A transaction is a group of operations that can be undone all at
once.  As was mentioned in the chapter entitled `Zope Concepts and
Architecture <ZopeArchitecture.html>`_, all changes done to Zope are
done within transactions.  Transactions ensure data integrity.
When using a system that is not transactional and one of your web
actions changes ten objects, and then fails to change the
eleventh, then your data is now inconsistent.  Transactions allow
you to revert all the changes you made during a request if an
error occurs.

Imagine the case where you have a web page that bills a customer
for goods received.  This page first deducts the goods from the
inventory, and then deducts the amount from the customers
account.  If the second operation fails for some reason you
want to make sure the change to the inventory doesn't take effect.

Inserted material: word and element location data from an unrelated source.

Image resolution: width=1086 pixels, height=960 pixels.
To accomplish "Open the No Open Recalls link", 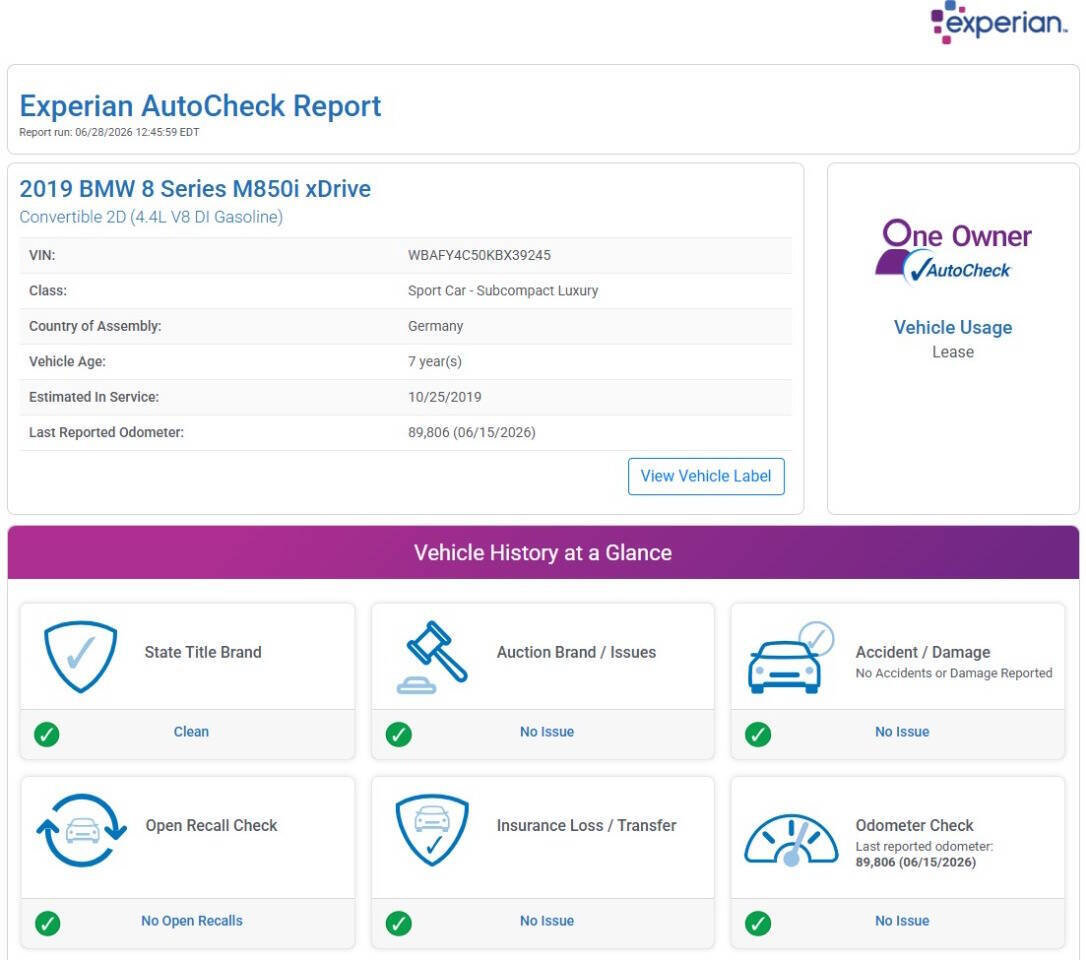I will (192, 921).
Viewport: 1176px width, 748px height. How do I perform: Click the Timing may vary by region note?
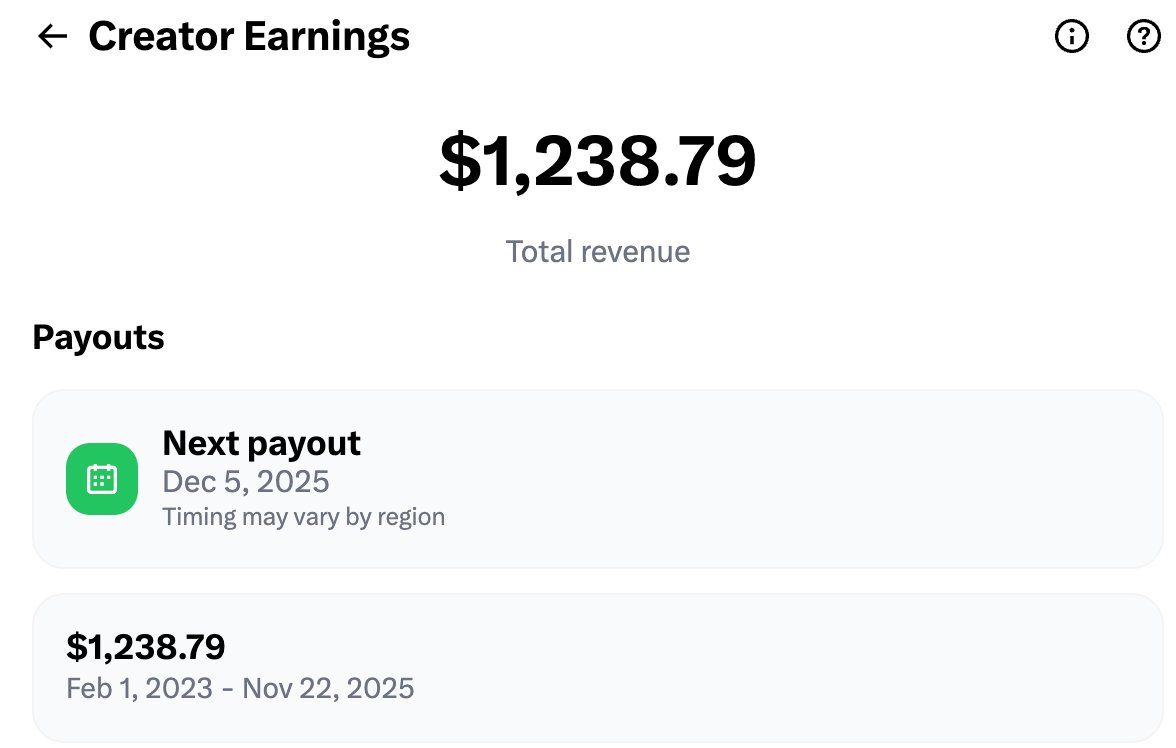click(x=303, y=517)
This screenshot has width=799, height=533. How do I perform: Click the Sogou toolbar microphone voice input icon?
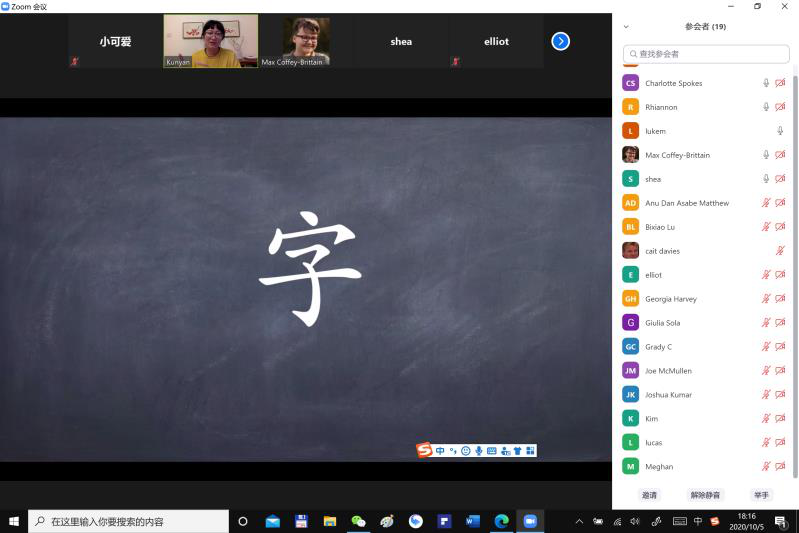479,451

Most commercial and open source relational databases support
transactions. If your relational database supports transactions,
Zope will make sure that they are tied to Zope transactions. This
ensures data integrity across both Zope and your relational
database.

In our example, the transaction would start with the customer
submitting the form from the web page and would end when the page
is displayed. It is guaranteed that operations in this transaction
are either all performed or none are performed even if these
operations use a mix of Zope Object Database and external
relational database.

Further help
------------

The zope-db@zope.dev is the place to ask questions about relational
databases. You can subscribe or browse the archive of previous postings
at https://mail.zope.dev/mailman/listinfo/zope-db

Summary
-------

Zope allows you to build web applications with relational
databases. Unlike many web application servers, Zope has its own
object database and does not require the use of relational
databases to store information.

Zope lets you use relational data just like you use other Zope
objects. You can connect your relational data to business logic
with scripts and brains, you can query your relational data with Z
SQL Methods and presentation tools like DTML, and your can even
use advanced Zope features like URL traversal, acquisition, undo
and security while working with relational data.